● **Fragmento de lectura**:

——

Conclusión que afecta al mismísimo propósito del ministro
Wert, quien confunde anacrónicamente la ética y la moral, pues pretende que la
escuela pública ofrezca una moral para cristianos y otra moral para ateos, o
algo así.
Excurso
dos: ¿Todo el mundo persigue su propio bien?
—Un
psicópata, clarísimamente no.
—¿Es
posible que no persiga, con lo que hace, su propio bien?
—Sí,
es así. Hay mucha gente que no siente empatía, ni mala conciencia. Es su
naturaleza y en ello hay grados.
—Por
esa regla de tres, el mundo estará lleno de psicópatas, a juzgar por el mal que
existe (y ha existido siempre) y la ausencia de mala conciencia en muchos de
los responsables de muchas instancias actuales políticas o económicas.
—Es
cierto, los que tienen poder sí, y además le dejamos seguir…
—Pero,
entonces, ¿no se puede hacer nada, si eso ocurre por naturaleza? ¿A dónde nos
lleva lo que es por naturaleza? Pongamos el caso de un can rotweiler: ¿Todo
animal busca su bien?
—Sí,
un perro también. Pero lo que ocurre es que ha tenido malas experiencias y se
ha vuelto agresivo.
—¿No
es reeducable, entonces?
—Sí
puede serlo.

——

[Registros de localización de palabras y elementos]
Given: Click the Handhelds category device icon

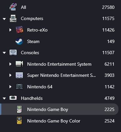Looking at the screenshot, I should [13, 98].
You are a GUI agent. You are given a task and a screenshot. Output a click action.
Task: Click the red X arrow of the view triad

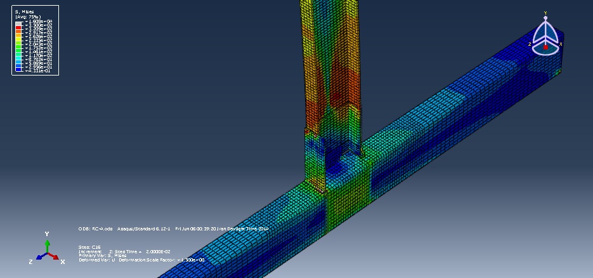[55, 258]
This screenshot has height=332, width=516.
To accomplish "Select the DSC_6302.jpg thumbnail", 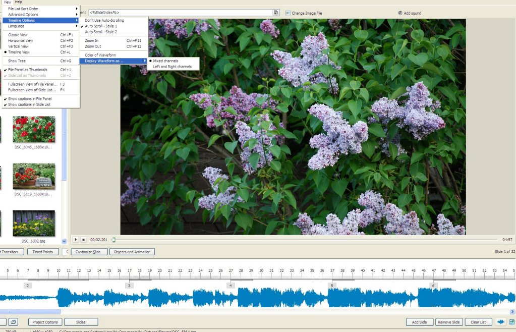I will pos(34,224).
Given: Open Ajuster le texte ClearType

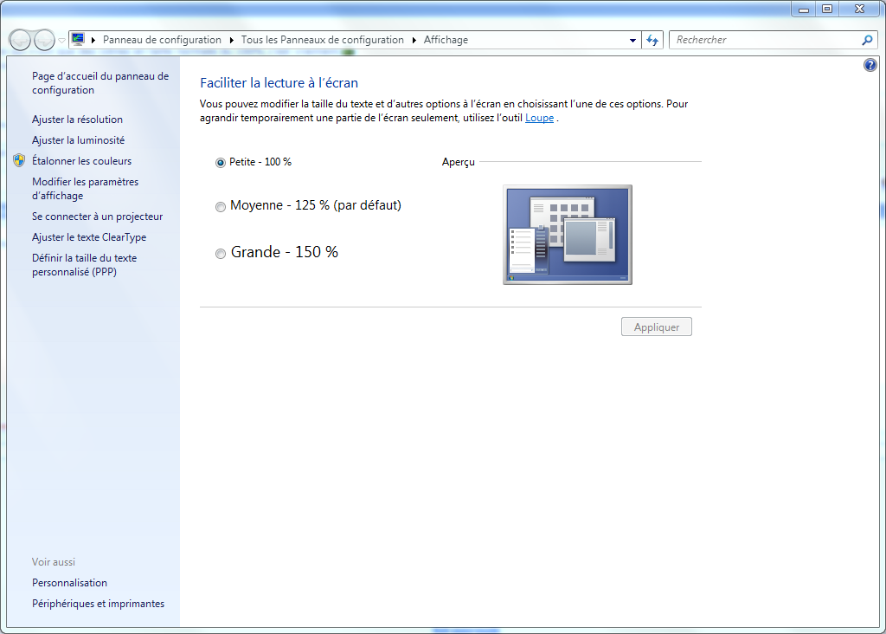Looking at the screenshot, I should click(89, 237).
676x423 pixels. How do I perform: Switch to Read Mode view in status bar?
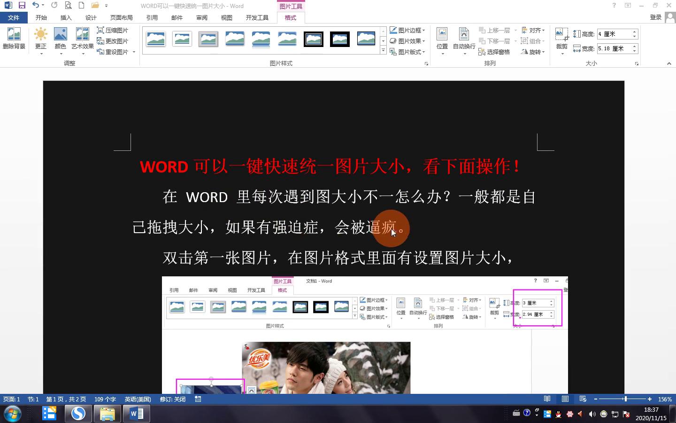click(547, 399)
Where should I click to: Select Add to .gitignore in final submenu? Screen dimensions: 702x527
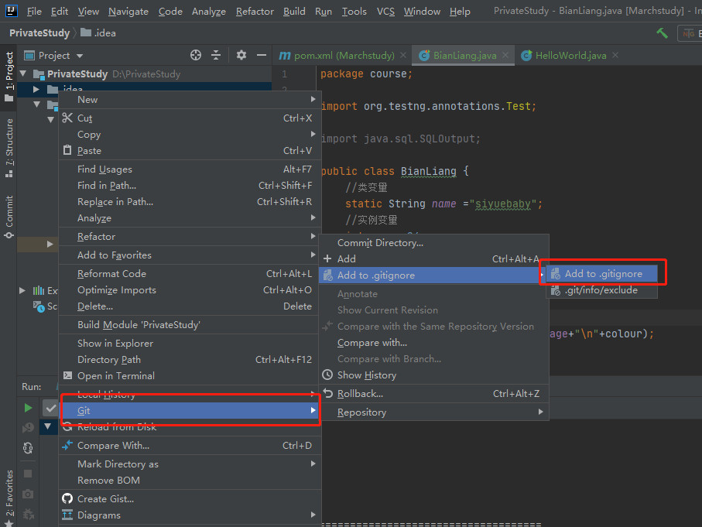tap(602, 274)
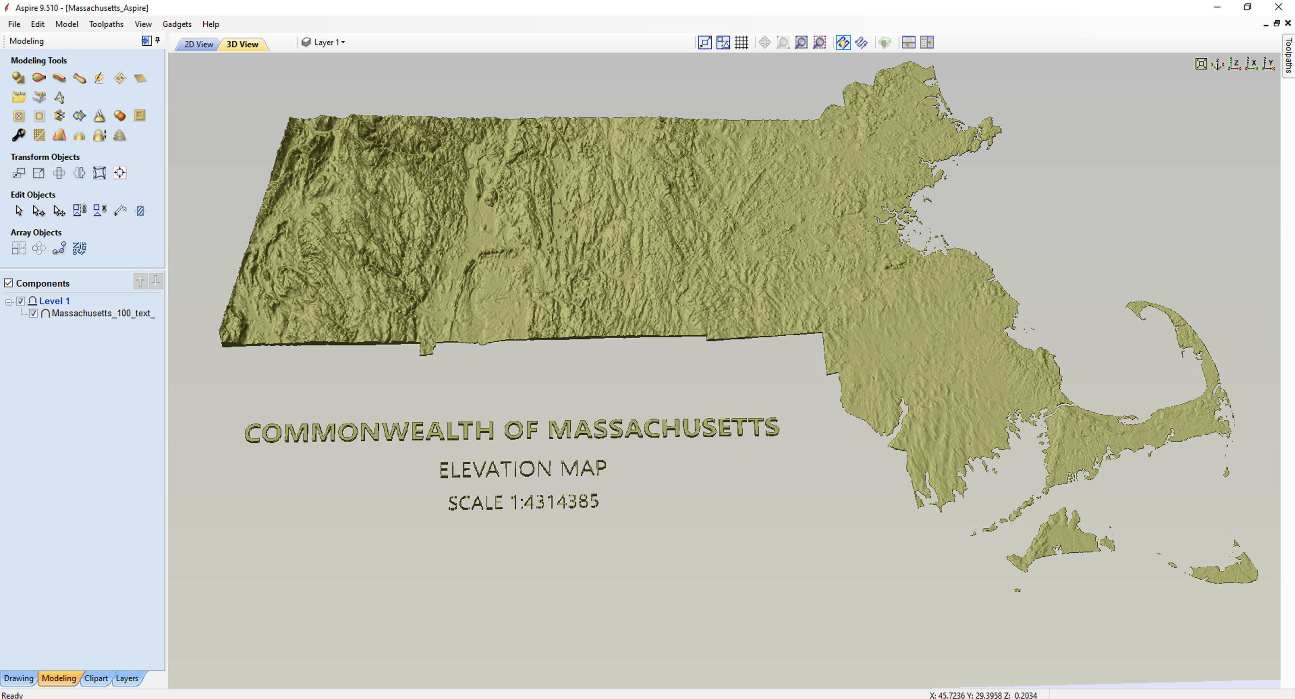Click the Node Editing cursor tool
Screen dimensions: 1295x699
(x=38, y=211)
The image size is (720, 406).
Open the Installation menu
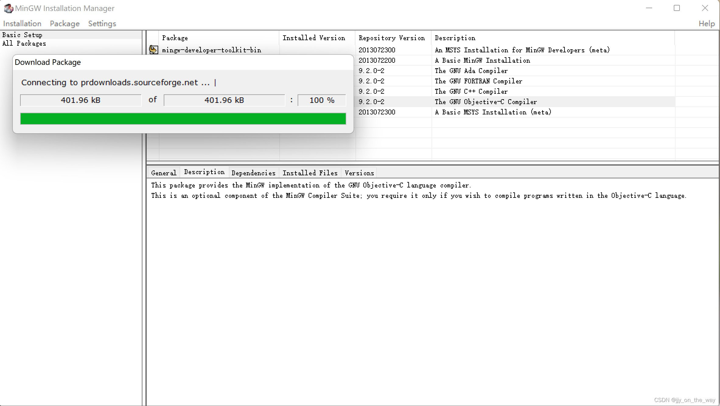(x=22, y=23)
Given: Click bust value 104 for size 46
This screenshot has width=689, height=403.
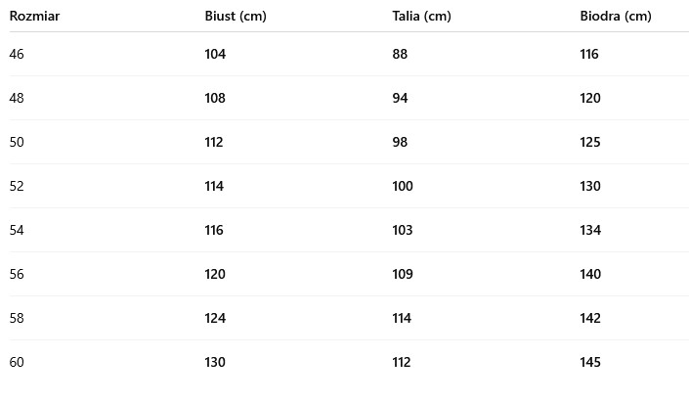Looking at the screenshot, I should 215,55.
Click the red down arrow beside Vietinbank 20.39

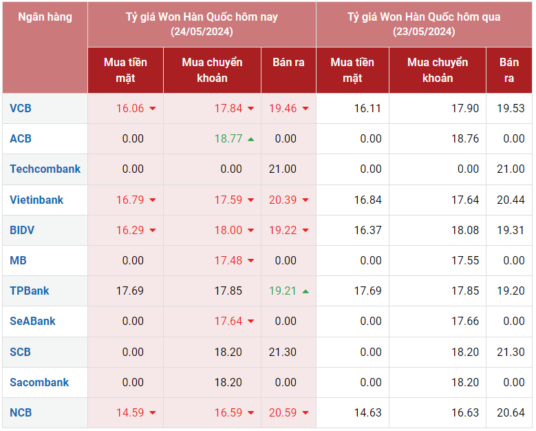point(305,200)
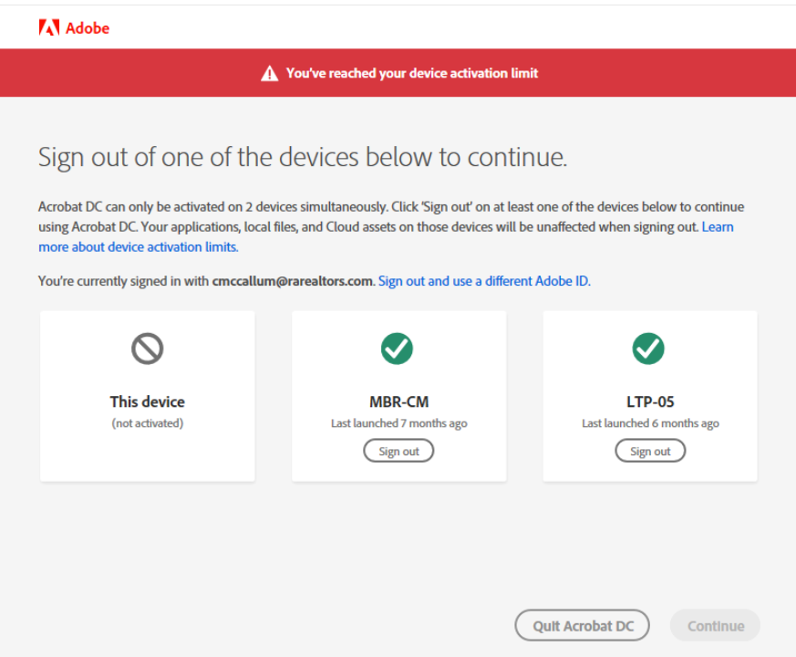Click the MBR-CM device name
This screenshot has height=657, width=796.
point(398,402)
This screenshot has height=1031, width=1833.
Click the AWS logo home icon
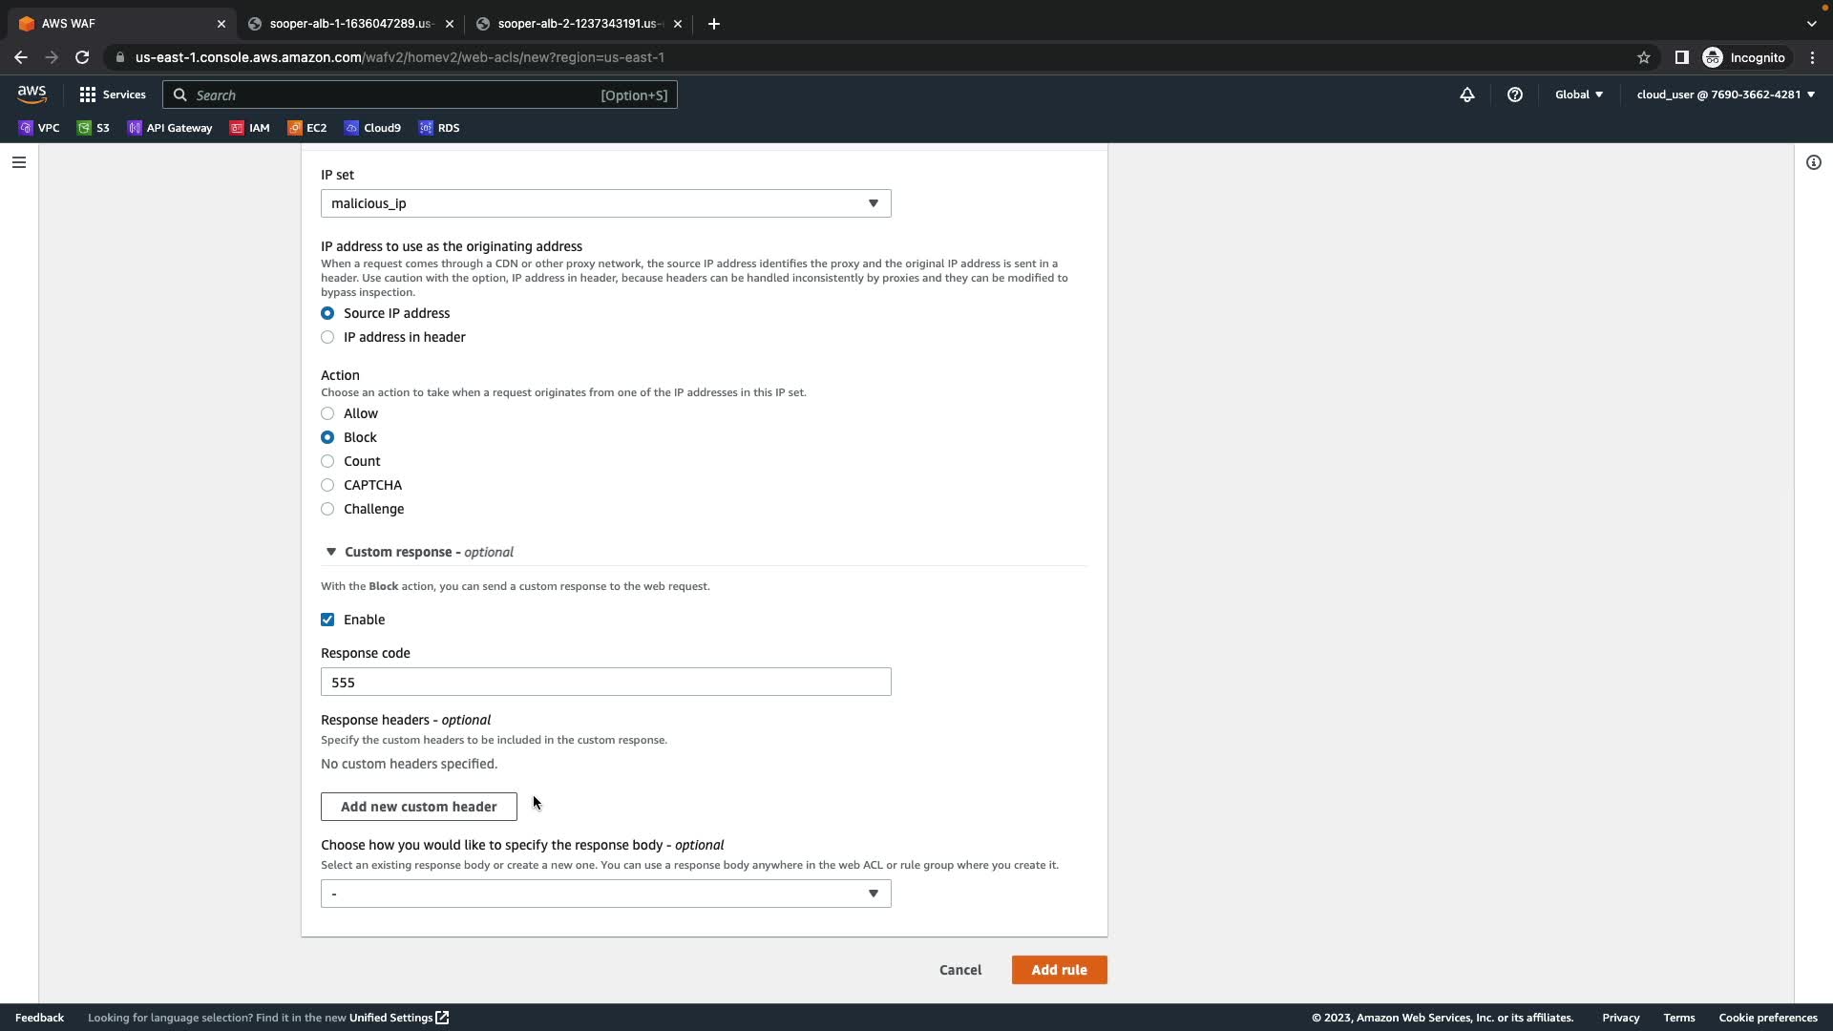pyautogui.click(x=32, y=94)
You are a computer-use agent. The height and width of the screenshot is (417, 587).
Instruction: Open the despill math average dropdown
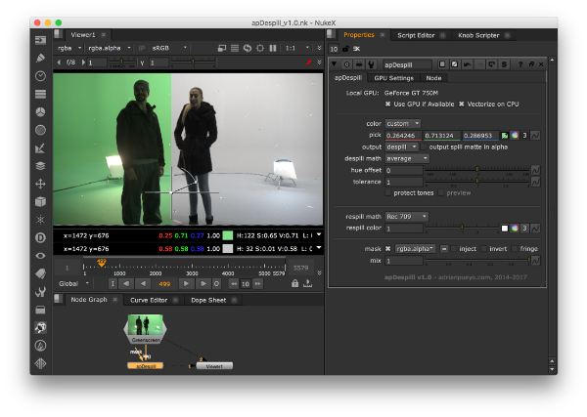(407, 158)
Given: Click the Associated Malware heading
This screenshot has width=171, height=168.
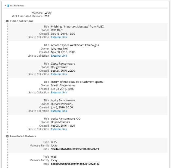Looking at the screenshot, I should pos(23,136).
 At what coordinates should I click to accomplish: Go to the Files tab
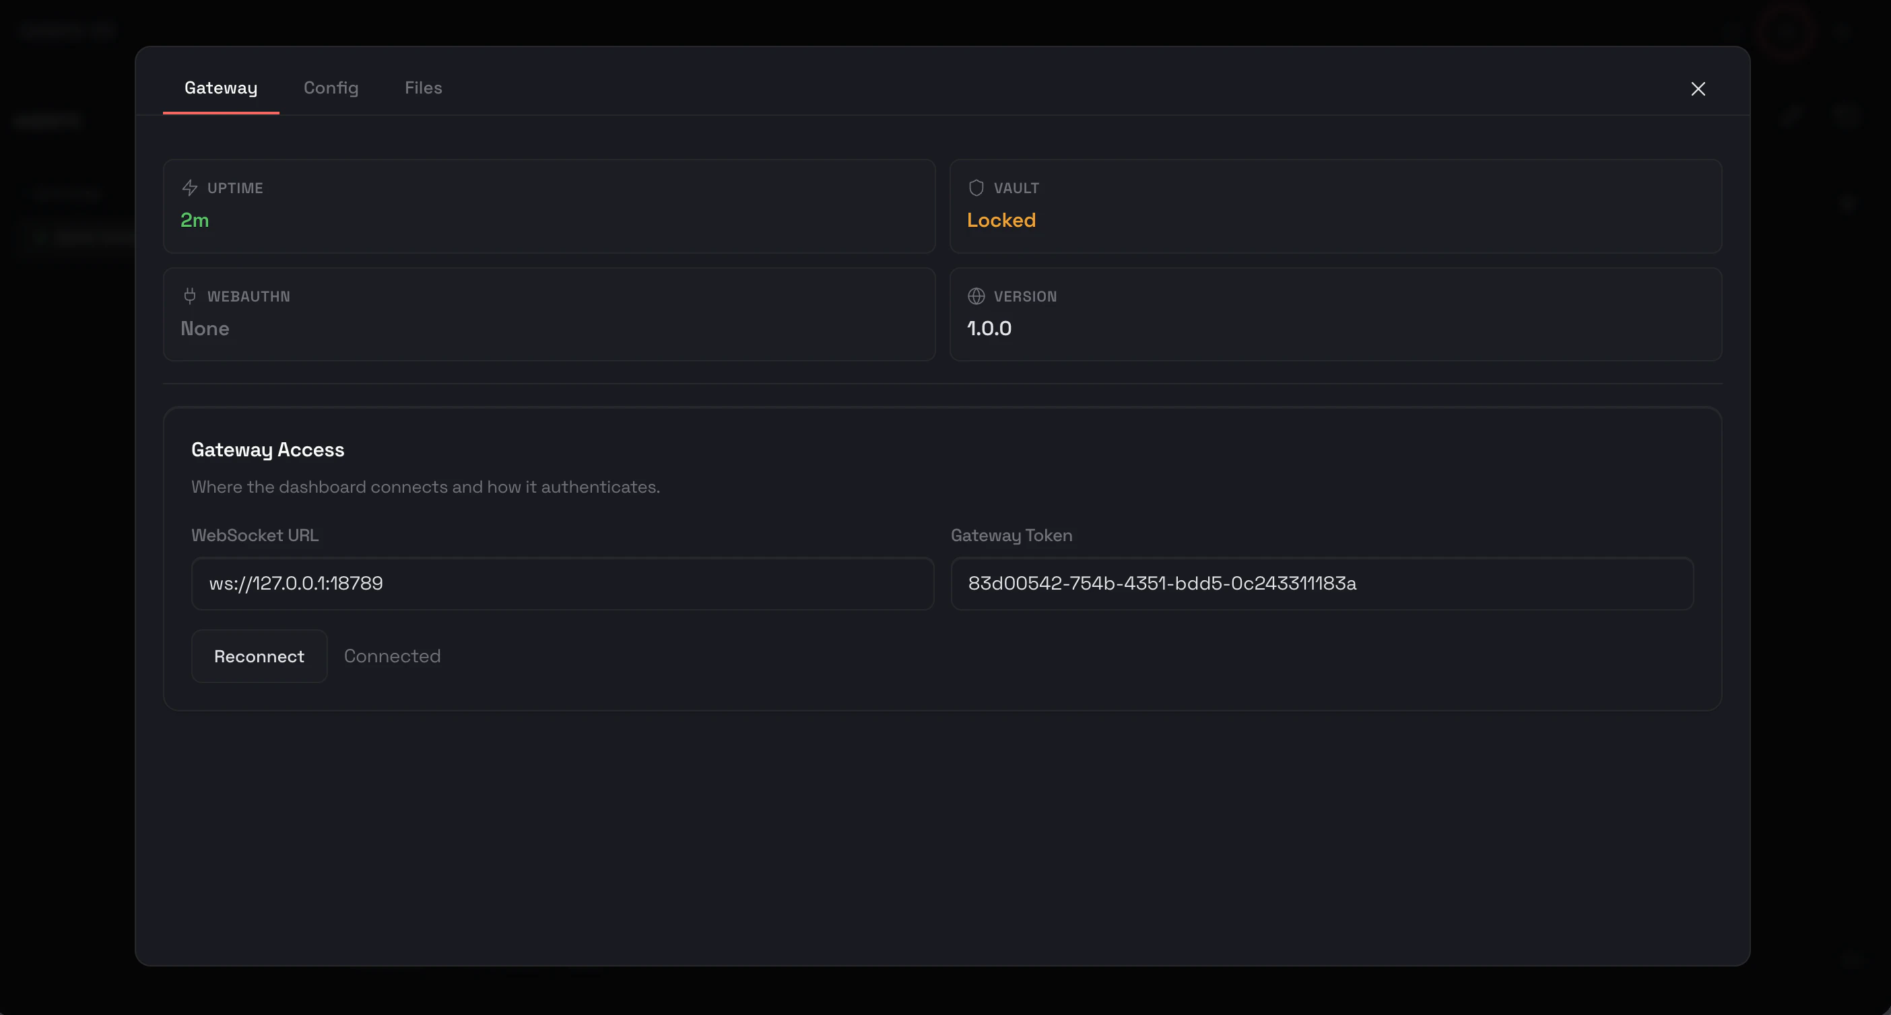[x=423, y=88]
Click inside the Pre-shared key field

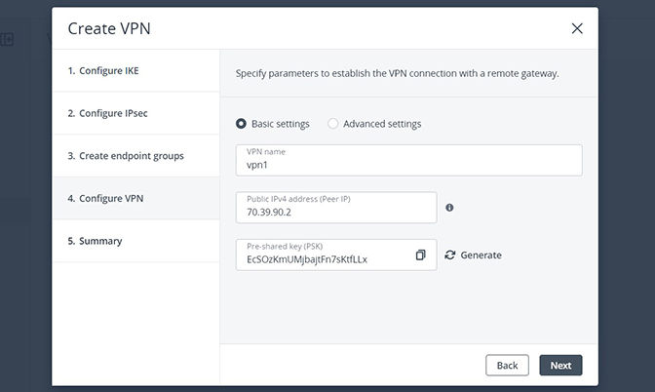[326, 255]
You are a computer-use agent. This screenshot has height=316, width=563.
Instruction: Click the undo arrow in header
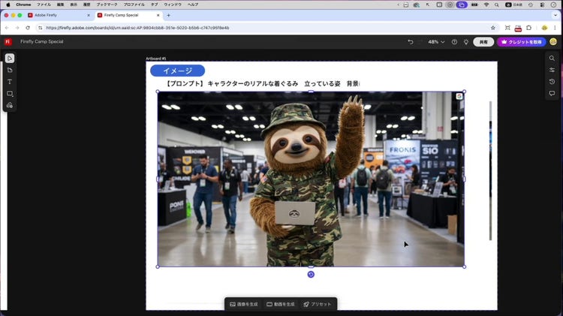tap(411, 42)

——

● **Consigna**: Transcribe sin cambios, del fragmento sobre el propio bien, el pasaje que comienza en "Conclusión que afecta" y termina en "hace, su propio bien?".

● **Respuesta**:
Conclusión que afecta al mismísimo propósito del ministro
Wert, quien confunde anacrónicamente la ética y la moral, pues pretende que la
escuela pública ofrezca una moral para cristianos y otra moral para ateos, o
algo así.
Excurso
dos: ¿Todo el mundo persigue su propio bien?
—Un
psicópata, clarísimamente no.
—¿Es
posible que no persiga, con lo que hace, su propio bien?